INPUT MATERIAL ▸

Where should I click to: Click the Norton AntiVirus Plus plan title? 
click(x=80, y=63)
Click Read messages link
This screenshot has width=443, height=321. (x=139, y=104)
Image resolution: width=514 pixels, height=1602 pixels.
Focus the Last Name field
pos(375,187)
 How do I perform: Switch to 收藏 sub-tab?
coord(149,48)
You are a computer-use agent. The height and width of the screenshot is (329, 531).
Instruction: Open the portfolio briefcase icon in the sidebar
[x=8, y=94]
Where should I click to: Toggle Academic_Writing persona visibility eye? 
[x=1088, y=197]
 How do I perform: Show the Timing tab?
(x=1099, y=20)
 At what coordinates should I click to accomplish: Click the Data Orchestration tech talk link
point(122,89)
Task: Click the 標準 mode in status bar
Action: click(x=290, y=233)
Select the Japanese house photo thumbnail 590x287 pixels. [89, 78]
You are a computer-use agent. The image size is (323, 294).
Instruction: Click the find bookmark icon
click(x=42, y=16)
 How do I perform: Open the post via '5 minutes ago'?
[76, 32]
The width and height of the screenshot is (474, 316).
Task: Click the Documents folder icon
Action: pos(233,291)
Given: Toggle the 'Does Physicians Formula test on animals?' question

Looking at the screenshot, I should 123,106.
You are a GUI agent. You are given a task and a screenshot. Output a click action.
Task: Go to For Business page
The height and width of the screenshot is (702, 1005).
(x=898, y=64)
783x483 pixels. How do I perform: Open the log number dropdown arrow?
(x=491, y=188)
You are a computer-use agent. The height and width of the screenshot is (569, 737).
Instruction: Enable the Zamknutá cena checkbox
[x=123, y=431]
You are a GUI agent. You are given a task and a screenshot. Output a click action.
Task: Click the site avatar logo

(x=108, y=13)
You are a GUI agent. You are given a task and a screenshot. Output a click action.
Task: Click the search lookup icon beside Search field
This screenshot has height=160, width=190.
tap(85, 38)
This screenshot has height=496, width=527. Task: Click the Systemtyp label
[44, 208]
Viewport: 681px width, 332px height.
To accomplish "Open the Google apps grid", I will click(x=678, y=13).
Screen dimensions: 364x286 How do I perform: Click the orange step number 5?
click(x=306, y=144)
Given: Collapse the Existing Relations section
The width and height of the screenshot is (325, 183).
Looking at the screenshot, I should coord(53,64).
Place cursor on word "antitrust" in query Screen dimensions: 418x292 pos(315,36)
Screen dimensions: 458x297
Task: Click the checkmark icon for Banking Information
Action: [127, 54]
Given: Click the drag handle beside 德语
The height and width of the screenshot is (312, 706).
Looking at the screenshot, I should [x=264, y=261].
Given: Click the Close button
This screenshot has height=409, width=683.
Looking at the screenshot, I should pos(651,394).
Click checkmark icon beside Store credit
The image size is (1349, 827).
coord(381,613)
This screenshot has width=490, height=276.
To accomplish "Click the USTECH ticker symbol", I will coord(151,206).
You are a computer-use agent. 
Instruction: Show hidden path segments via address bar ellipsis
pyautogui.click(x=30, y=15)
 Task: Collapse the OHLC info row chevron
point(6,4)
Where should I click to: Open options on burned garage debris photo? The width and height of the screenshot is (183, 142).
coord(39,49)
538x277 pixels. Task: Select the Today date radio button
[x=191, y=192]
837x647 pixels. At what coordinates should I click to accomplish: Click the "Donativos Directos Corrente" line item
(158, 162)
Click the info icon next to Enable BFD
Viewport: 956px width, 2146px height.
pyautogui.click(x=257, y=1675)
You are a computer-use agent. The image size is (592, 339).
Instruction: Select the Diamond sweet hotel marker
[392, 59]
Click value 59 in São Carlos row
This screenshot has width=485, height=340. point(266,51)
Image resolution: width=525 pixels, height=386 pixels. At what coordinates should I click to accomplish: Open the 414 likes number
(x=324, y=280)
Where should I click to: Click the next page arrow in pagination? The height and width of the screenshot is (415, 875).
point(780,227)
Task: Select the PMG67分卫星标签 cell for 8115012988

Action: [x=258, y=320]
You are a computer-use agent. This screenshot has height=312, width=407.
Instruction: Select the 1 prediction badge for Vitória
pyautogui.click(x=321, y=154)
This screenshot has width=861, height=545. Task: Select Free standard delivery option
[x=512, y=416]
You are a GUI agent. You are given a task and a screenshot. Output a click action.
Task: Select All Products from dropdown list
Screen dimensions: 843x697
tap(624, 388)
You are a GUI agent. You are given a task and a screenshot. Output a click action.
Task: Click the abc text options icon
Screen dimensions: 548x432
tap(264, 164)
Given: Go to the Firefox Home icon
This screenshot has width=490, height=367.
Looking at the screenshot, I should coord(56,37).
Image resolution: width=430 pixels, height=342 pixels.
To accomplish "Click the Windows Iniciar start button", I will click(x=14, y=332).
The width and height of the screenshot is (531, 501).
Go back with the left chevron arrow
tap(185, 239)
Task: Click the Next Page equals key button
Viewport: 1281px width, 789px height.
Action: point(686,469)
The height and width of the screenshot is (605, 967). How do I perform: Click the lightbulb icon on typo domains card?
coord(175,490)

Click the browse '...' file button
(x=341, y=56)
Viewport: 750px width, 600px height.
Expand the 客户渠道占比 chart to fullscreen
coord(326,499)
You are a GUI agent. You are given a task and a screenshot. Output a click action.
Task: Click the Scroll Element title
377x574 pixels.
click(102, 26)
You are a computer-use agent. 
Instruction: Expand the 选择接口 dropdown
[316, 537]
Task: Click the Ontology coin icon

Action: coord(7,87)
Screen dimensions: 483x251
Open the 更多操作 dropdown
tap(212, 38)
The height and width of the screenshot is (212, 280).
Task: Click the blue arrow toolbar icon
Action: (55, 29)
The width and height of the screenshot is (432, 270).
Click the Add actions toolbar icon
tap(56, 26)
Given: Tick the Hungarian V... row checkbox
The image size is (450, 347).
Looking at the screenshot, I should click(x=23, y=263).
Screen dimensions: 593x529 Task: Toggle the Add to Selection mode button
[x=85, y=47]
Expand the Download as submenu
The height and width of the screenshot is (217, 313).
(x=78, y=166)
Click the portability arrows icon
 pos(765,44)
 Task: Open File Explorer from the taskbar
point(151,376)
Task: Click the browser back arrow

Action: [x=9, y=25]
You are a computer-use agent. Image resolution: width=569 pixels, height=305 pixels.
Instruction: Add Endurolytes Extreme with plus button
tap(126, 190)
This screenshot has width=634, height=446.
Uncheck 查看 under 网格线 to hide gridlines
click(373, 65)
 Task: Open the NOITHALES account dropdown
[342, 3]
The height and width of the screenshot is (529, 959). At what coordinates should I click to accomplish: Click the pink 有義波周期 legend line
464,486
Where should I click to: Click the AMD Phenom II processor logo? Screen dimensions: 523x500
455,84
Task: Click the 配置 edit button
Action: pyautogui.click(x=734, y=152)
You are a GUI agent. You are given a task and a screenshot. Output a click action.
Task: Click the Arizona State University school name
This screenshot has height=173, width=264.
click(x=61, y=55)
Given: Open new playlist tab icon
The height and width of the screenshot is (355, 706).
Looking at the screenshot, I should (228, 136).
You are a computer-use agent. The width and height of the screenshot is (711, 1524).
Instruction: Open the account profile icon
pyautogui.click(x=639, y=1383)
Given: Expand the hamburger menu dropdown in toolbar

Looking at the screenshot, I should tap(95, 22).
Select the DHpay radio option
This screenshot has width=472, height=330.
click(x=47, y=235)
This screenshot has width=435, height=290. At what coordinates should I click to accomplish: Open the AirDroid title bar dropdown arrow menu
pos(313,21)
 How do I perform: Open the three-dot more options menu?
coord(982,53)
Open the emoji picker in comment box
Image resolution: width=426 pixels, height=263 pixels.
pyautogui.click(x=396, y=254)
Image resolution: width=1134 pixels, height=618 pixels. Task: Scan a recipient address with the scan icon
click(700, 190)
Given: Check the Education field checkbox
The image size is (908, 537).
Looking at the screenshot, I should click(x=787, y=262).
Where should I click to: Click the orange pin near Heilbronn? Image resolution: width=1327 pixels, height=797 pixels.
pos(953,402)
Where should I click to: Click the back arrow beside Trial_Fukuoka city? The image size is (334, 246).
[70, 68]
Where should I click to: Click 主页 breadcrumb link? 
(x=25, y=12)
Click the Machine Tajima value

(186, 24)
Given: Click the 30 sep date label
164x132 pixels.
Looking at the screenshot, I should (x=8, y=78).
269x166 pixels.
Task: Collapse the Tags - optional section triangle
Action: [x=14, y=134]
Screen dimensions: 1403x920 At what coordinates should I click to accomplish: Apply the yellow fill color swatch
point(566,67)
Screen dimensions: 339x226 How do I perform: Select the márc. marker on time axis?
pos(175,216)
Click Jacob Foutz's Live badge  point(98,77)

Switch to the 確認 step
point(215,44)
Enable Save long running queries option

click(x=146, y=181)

WHAT IS BEING ASKED ▸ From the entries above, write out only the lines starting at the line that holds "This screenshot has height=496, width=527." and ending at the line that holds "Given: Click the Close button", keeping both and matching them exactly.

ANSWER BOX ▸
This screenshot has height=496, width=527. Task: Click the Systemtyp label
[44, 208]
Viewport: 681px width, 332px height.
To accomplish "Open the Google apps grid", I will click(x=678, y=13).
Screen dimensions: 364x286 How do I perform: Click the orange step number 5?
click(x=306, y=144)
Given: Collapse the Existing Relations section
The width and height of the screenshot is (325, 183).
Looking at the screenshot, I should coord(53,64).
Place cursor on word "antitrust" in query Screen dimensions: 418x292 pos(315,36)
Screen dimensions: 458x297
Task: Click the checkmark icon for Banking Information
Action: [127, 54]
Given: Click the drag handle beside 德语
The height and width of the screenshot is (312, 706).
Looking at the screenshot, I should [x=264, y=261].
Given: Click the Close button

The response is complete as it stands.